The destruction from this war now threatens to bring about a health catastrophe in the cities. Four weeks after the fall of Baghdad, there still is no electric power and running water–in any case not in working class neighborhoods where most of the population of the capital lives. In the cities of Baghdad, Nassiriya and Najaf the population has been reduced to breaking into water mains to get at what remains of the stagnant water. At the same time, sewer lines damaged by bombs continue to spew their filthy contents into the ground water. In Basra, those who can’t afford to buy the bottled water which has started to come in from Kuwait (costing $2.50 for 12 ounces, the equivalent to a week’s wage for a construction laborer or three days pay for a teacher) are taking muddy water from the Shatt al-Arab, the waterway which crosses the city.
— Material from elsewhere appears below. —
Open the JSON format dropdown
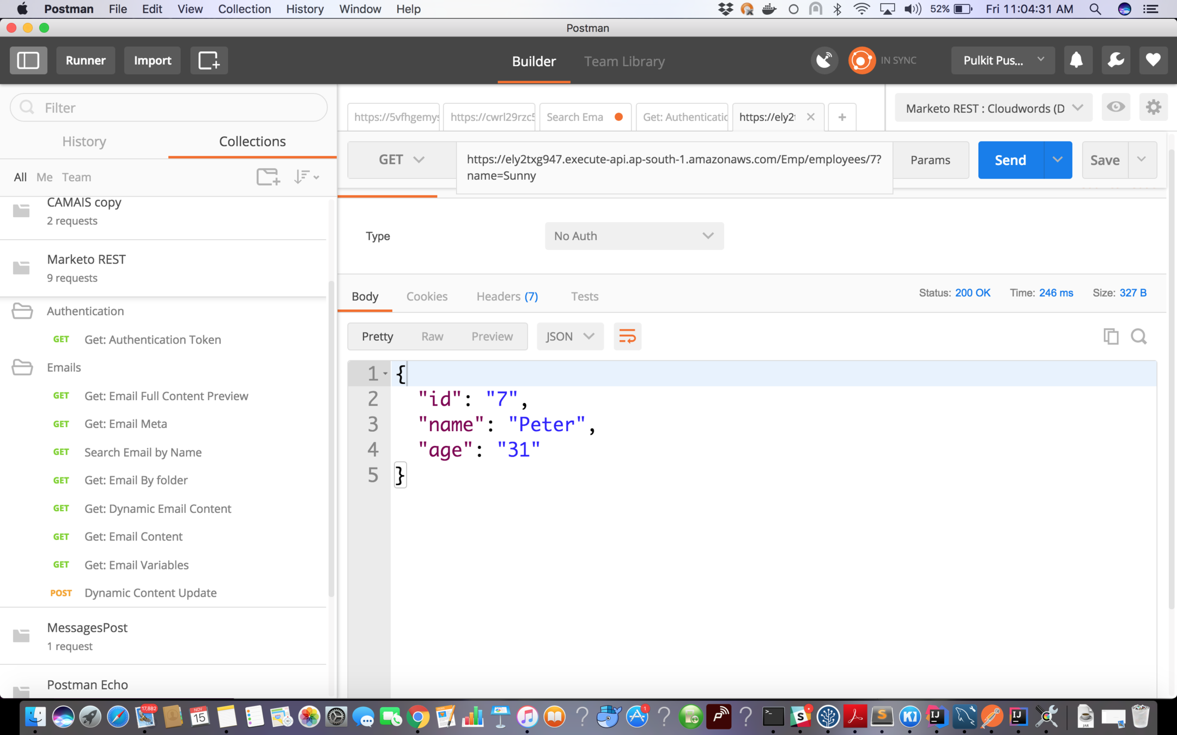The width and height of the screenshot is (1177, 735). [x=569, y=336]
The sanitary situation is so bad that doctors in Baghdad have warned of increases of all kinds of diseases, including cholera. The doctors have also warned that if epidemics break out, they have few tools to fight them. They have no medicine due to both a decade of sanctions that kept medicine out of hospitals, and then the looting at the end of April that the U.S. army didn’t bother to stop. And the medicines have not been replenished. In the rest of the country, where the sanitary system and hospitals are still more limited, the situation is even worse.

The development of such a catastrophe, even after such a war, isn’t inevitable. During the war, the U.S. flew over a thousand bombing sorties every day. The same number could be flown to bring in food, medicine and water. Today the flight of one big super-cargo jet could bring enough medicine for the immediate needs of all the hospitals in Baghdad. But the U.S. hasn’t organized relief flights because there is simply no profit in it. The gigantic aircraft carriers in the Gulf are true floating factories equipped with all kinds of equipment and specialized manpower which could be used to repair the power, water-pumping and sewage plants damaged by bombing. But in Basra it was only the Red Cross that took responsibility for repairing a power plant by bringing in European technicians. The British occupation forces haven’t yet authorized technicians to bring in any equipment!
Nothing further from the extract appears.